Arriving at Bryan's high school he grunts again, "he can't still be here!" He chokes the steering wheel. The frown on his face had etches of permanency.

"Why does he do this to me? Why? Why doesn't this damn boy care!?," he starts to slow down his truck arriving at the front of the school. He rolls slowly. His headlights prick vaguely through the night. A cold darkness. The campus is empty. Dark. There isn't a student to be seen, nor a sound to be sound heard.

His cellphone rings inside the truck. He doesn't answer. Neither does he do anything to impede the ringing. The light from the phone illuminates dully the bearded side of his time-weathered face. He was looking for his son through the skeleton of the high school. Like a man digging through the earth to open a coffin of a chest of bones and brine, he looks throughout the hollow school. Searching. Trying. Looking angrily for Bryan his son.


But Bryan hadn't gone to school, neither had he told his dad where he would be. It was 10:30 p.m. If Bryan had been a normal boy, Cesar, his father, wouldn't be out looking for him. Maybe he would have called the cops, put a "missing persons report," called his mom, his wife's mom, some friends. But he didn't. And he wasn't going to.


He'd done this before. Gone out looking for Bryan. In the dead of night. Without a clue where he actually was. Yet the other times weren't entirely the same-not entirely.


Bryan was lost. And certainly not at the campus. He was lost though. Far from the school. Lost-not physically, for in the physical sense he knew exactly where he was-though no one else did. But mentally-mentally he was lost. Forgotten. Dead in a sense. The passing of his old, normal, mundane walk of life was broken and buried and what was reborn was foreign to this world. Passing. He was like a ghost without a home, in a world of discomfort and unrest. In his mind he thought of only God. And in his heart circled only a pulseless flame. A holy flame for God. In his soul was the emblem of his new identity. God's. And his Spirit was his sole slave-master.

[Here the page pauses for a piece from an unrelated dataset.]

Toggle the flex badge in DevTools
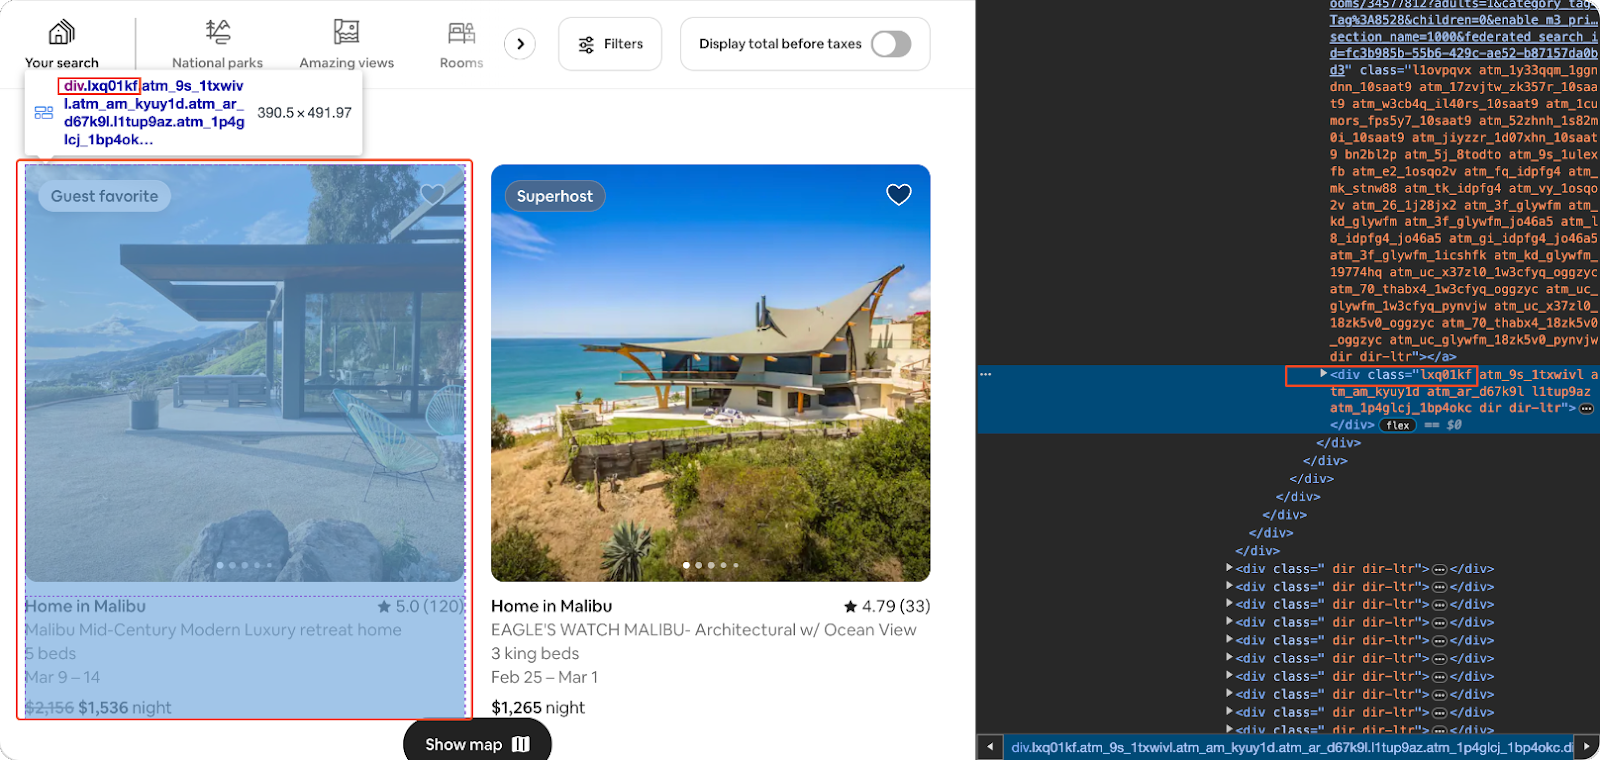The height and width of the screenshot is (760, 1600). coord(1398,425)
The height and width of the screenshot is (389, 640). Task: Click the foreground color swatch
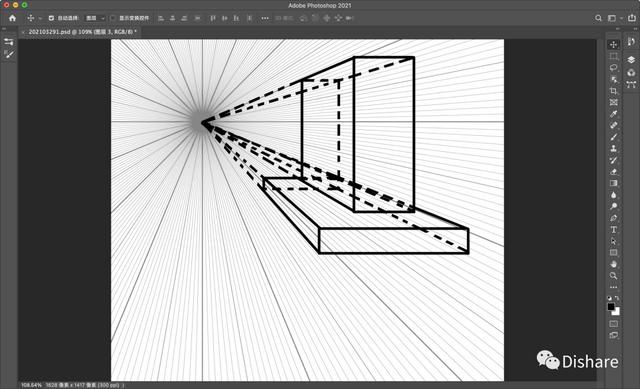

He had skipped school to go preach in downtown. Was it a bad thing? For Cesar: "I can't do this anymore! I'm going to kill that kid!," it was.


Cesar's phone starts to ring again. It frustrates him. He doesn't answer it the first time. It frustrated him. It all did. The night, the school, the fact that he

didn't have a clue where his son was-and worst off, the fact that his son couldn't care less that his parents were going crazy thinking he could be dead.

Cesar grabs his phone shining in his cup holder and answered it.


"I haven't found him!," he grunts. It was his wife. "Where do you think he is?," she responded.


"I have no damn clue! Stupid kid! I can't stand him!"


"Honey, just come home. He's eighteen, he'll be fine. He doesn't care enough to tell us where he is, than we shouldn't worry about where he's at."


"What if he's hurt, or getting hurt. Or if he's lying in a ditch somewhere? What do I just leave him there? He didn't tell us where he went, but how am I supposed to sleep not knowing where he's at?"